1. A method for enhancing a solubility of a plant protein, the method comprising: 1) mixing a plant protein and water, and adjusting a pH value of a resulting mixture of the plant protein and water to 10-12 for dissolution of the plant protein, thereby obtaining a swollen plant protein;2) treating the swollen plant protein through ion exchange until the pH value of the mixture is 7-8, and filtering the mixture, to yield a first supernatant;3) separating the first supernatant to yield a second supernatant; and4) drying the second supernatant, to yield a modified plant protein whose solubility is higher than that of the plant protein in 1).

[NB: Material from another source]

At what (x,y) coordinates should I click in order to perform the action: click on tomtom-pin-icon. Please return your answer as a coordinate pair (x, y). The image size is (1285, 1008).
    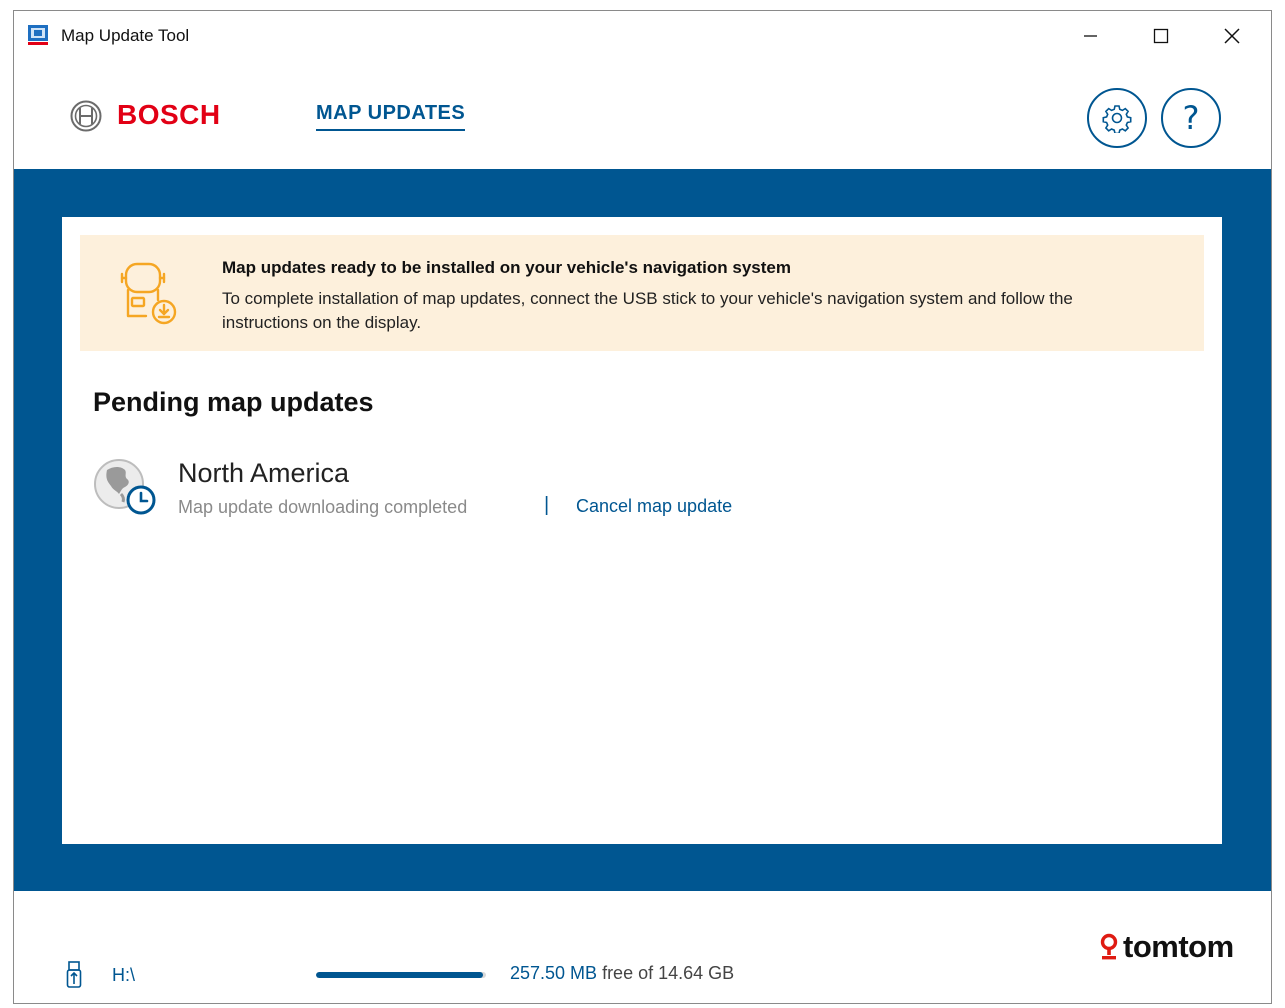
    Looking at the image, I should click on (1109, 946).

2. The method of claim 1, wherein in 1), the plant protein is soybean protein, corn protein, rice protein, walnut protein or chickpea protein.

3. The method of claim 1, wherein in 1), a ratio of a mass of the plant protein to a volume of the water is 800-1200 g: 18-22 L.

4. The method of claim 2, wherein in 1), a ratio of a mass of the plant protein to a volume of the water is 800-1200 g: 18-22 L.

5. The method of claim 3, wherein in 1), the ratio of the mass of the plant protein to the volume of the water is 1000 g: 20 L.

6. The method of claim 4, wherein in 1), the ratio of the mass of the plant protein to the volume of the water is 1000 g: 20 L.

7. The method of claim 1, wherein in 1), the pH value of the mixture of the plant protein and water is adjusted through an alkali solution; and the alkali solution comprises sodium hydroxide.

8. The method of claim 1, wherein in 1), the mixture of the plant protein and water is stirred at 300-2000 rpm for 30-120 min for dissolution.

9. The method of claim 8, wherein in 1), the mixture of the plant protein and water is stirred at 500 rpm for 30 min for dissolution.

10. The method of claim 1, wherein in 2), the ion exchange is hydrogen ion exchange resin adsorption, ultrafiltration or electrodialysis.

11. The method of claim 1, wherein in 3), the first supernatant is separated through centrifugation under a centrifugal force of 3000-10000 g for 1-20 min.

12. The method of claim 11, wherein the centrifugation is carried out under a centrifugal force of 5000 g for 5 min.